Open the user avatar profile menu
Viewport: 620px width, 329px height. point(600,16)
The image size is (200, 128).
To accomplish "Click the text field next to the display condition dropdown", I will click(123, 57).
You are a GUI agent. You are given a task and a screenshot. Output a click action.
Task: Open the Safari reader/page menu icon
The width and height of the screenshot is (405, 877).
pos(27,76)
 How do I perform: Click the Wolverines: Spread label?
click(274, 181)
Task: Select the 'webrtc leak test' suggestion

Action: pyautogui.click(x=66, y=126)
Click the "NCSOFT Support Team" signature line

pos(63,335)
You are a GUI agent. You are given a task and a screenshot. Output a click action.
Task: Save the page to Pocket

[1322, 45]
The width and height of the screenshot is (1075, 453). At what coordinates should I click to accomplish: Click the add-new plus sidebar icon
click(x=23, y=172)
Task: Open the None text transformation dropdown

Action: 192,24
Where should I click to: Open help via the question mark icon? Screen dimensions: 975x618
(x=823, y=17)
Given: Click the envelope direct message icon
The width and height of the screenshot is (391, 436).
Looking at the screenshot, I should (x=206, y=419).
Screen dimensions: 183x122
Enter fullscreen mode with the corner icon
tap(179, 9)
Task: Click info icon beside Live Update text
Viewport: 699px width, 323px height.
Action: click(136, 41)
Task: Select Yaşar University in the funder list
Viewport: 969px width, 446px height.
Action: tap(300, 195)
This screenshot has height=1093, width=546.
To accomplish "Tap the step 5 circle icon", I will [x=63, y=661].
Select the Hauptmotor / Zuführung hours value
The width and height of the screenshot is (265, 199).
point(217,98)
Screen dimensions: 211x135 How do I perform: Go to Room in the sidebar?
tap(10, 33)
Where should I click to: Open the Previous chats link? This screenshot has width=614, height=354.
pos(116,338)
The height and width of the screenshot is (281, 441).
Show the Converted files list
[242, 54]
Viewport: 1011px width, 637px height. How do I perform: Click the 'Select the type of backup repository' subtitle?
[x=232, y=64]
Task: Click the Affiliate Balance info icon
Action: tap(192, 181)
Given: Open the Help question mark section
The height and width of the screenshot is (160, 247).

•••••

What is being asked.
Repeat, character for character, the lines of the material above from the line with "Where should I click to: Open help" through the line with "Screen dimensions: 183x122".

Task answer.
Where should I click to: Open help via the question mark icon? Screen dimensions: 975x618
(x=823, y=17)
Given: Click the envelope direct message icon
The width and height of the screenshot is (391, 436).
Looking at the screenshot, I should (x=206, y=419).
Screen dimensions: 183x122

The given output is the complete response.